From the histopathological viewpoint, the main characteristic of lichen plan is alteration of the basal germinal layer at the epithelial-connective tissue interface ; there is hydropic degeneration and necrosis of the keratinocytes associated with a more or less dense band of lymphocytic and histiocytic infiltration in the sub-epithelial papillary connective tissue and the lamina propria. This is of limited depth but invades the basal and supra-basal layers of the epithelium. A diminution of the epithelial ridges gives them a saw-tooth appearance and the basement membrane becomes blurred (fig. 6). Sometimes, minor splits at the dermo-epidermal junction or Max Joseph fissures may appear. They precede the formation of bullae in bullous lichen planus. Some keratinocytes alter and give rise to colloidal or Civatte bodies that are found in the deeper layers of the epithelium or in the connective tissue adjacent to the epithelium. Secondary chronic alterations to the surface epithelium become apparent, namely orthohyperkeratosis and irregular hypergranulosis (Lauffer and Kuffer, 1970 ; Mehregan et al., 1995).

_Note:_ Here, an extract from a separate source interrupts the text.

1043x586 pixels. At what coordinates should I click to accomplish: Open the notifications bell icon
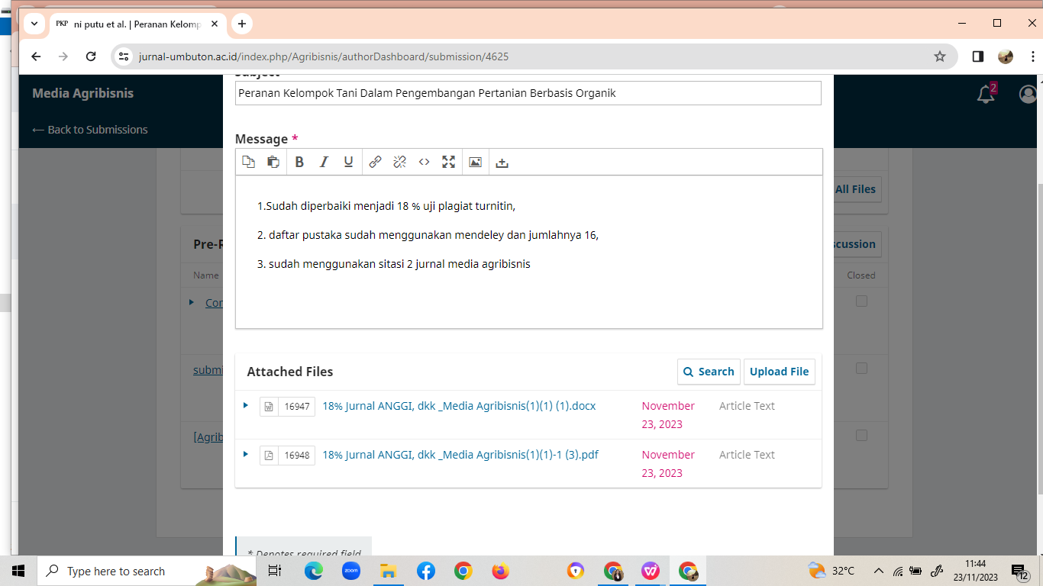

The mononuclear cell population in the connective tissue is mainly composed of the T-lymphocytes, CD4 and CD8 and the number and/or activity of Langerhans cells increase. Lichen plan is considered to be a delayed hypersensitivity reaction. It has been shown that the production of the pro-inflammatory cytokines, interferon-gamma and interleukin 6 are increased, modulating the differentiation of cytotoxic T-lymphocytes, originating from the apoptosis of undifferentiated basal keratinocytes (Takeuchi et al., 1988 ; Farthing et al., 1990 ; Fayyazi et al., 1999). A specific antigen (LPSA), present in the body of the mucosa and the granular cell layer, has been identified in 80 % of patients with cutaneous lichen plan, but not in all lesions and never in oral lichen plan. The antibodies, anti-LPSA, have not been detected in all patients and are considered to be a sign of the disease and not the cause itself. The same applies to the deposits of fibrinogen that are commonly identified by direct immunofluorescence in the area of the basement membrane, extending into the lamina propria (Olsen et al., 1984 ; Camisa et al., 1986). Therefore, the diagnosis of lichen plan is solely based on routine histological examination, contrary to what we have seen for bullous pemphigoid, cicatricial pemphigoid and pemphigus vulgaris where direct immunofluorescence of frozen sections is required.

Conclusion

This work is not a complimentary review of the terminology leading simply to a metaphorical dismemberment of desquamative gingivitis. The terminology « desquamative gingivitis », inaccurate as it is, can be retained as long as it is not used to evade a proper approach to diagnosis. The histopathological diagnosis, by identifying a disease hiding behind desquamative gingivitis is of real benefit to the patient. In particular, it confirms or eliminates the existence of two serious diseases, cicatricial pemphigoid and pemphigus vulgaris, which together represent between 41.3 and 82 % of the causes of desquamative gingivitis. Cicatricial pemphigoid can eventually lead to very debilitating scarring and adhesions. Pemphigus vulgaris is a potentially lethal condition whose initial stage is often limited to the oral mucosa. Early treatment of cicatricial pemphigoid and Pemphigus vulgaris improves the prognosis.